La derrota de las humanidades: el extremismo
En algún momento de su trayectoria intelectual, y de acuerdo con el sicoanalista y escritor argentino Gustavo Dessal, el filósofo, politólogo, jurista y uno de los fundadores de la sociología alemana moderna Max Weber (1864-1920) afirmó lo siguiente:
“La historia muestra que para conseguir lo posible hay que perseguir lo imposible una y otra vez”. Parecería un pensamiento banal, de autocompasión; o cuando menos, una idea quimérica, una pretensión utópica, que como toda utopía que se plante y se respete, debe asumirse como un imposible a cuyo propósito no podemos renunciar.
Al venir tratando en varias entregas el tema de la derrota de las humanidades como una suerte de callejón sin salida al que nos conducen el extremismo de la racionalidad tecnológica posmoderna, por un lado, y por el otro, el delirante torrente consumista del capitalismo salvaje, especulativo e inhumano, en oposición a un supuesto nuevo socialismo posguerra fría y pos-derrumbamiento del vergonzoso Muro de Berlín, cuyos fundamentos no esconden ni el totalitarismo ortodoxo ni la inviabilidad económica, mucho menos la demagogia, quisiera despejar algunos posibles síntomas de carácter melancólico-intelectual que podrían confundir mi modesto objetivo y, consecuentemente, llevar al lector a una conclusión lejana al propósito de la reflexión.

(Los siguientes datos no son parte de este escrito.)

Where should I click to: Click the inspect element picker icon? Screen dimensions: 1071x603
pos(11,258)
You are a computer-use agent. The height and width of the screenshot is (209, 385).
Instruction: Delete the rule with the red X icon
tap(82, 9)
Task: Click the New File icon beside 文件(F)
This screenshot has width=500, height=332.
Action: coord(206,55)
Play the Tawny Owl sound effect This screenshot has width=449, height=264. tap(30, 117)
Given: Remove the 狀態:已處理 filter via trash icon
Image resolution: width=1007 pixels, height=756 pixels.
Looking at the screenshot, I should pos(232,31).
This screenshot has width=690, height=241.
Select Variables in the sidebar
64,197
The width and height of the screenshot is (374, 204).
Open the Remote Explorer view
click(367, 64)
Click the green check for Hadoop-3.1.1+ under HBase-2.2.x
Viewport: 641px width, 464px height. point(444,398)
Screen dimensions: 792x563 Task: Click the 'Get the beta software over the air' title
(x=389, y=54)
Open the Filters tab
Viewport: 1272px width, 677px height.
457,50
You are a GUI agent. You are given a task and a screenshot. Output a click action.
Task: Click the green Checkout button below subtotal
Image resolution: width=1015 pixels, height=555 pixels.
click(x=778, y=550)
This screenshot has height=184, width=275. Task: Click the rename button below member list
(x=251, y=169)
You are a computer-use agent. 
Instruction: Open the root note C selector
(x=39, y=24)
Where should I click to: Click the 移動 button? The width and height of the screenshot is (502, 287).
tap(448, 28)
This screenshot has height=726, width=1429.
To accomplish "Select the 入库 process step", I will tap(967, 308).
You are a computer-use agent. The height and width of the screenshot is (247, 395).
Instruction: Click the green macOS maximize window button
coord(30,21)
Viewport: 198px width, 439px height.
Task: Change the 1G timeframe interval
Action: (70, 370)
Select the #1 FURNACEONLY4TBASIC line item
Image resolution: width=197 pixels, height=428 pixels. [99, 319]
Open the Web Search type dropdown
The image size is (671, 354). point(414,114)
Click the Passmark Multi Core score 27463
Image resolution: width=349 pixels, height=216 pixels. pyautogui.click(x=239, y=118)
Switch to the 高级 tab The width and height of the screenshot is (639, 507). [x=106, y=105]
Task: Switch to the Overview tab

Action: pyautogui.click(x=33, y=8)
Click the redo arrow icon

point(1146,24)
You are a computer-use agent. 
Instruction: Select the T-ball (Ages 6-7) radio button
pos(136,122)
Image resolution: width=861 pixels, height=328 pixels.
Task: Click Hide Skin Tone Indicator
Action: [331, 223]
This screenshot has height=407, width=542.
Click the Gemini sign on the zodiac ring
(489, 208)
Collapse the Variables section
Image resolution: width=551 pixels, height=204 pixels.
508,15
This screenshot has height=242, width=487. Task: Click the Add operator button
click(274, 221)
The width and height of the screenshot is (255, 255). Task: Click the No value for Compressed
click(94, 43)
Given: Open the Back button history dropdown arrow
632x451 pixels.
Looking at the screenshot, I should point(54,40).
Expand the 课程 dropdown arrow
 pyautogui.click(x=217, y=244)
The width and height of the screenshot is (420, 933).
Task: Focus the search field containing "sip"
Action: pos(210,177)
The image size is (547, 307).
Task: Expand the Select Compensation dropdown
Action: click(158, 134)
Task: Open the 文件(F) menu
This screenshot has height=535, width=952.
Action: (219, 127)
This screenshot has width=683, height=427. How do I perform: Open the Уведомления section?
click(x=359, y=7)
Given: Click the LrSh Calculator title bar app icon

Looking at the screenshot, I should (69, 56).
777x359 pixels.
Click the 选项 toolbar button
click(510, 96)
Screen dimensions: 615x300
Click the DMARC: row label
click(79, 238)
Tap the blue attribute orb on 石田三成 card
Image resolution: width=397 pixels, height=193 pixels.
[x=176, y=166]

No se pretende desconocer la importancia del avance de la tecnología, de la tecnociencia, de la bioética ni de la nueva dimensión ciberespacial de la realidad virtual (que, según Michel Serres, se inició con Homero y pasó después por Proust) para el establecimiento de las grandes conquistas de la humanidad y las mejoras sustanciales en su conocimiento del entorno, en su estilo y calidad de vida. Mi llamado ha ido en la dirección de significar que para continuar con el desarrollo de la racionalidad tecnológica en el ser humano del siglo XXI no necesariamente se tienen que despreciar los valores espirituales, humanísticos que, también sobre la base de cruentas luchas y grandes duelos intelectuales y morales, la sociedad ha ido conquistando a través de su historia.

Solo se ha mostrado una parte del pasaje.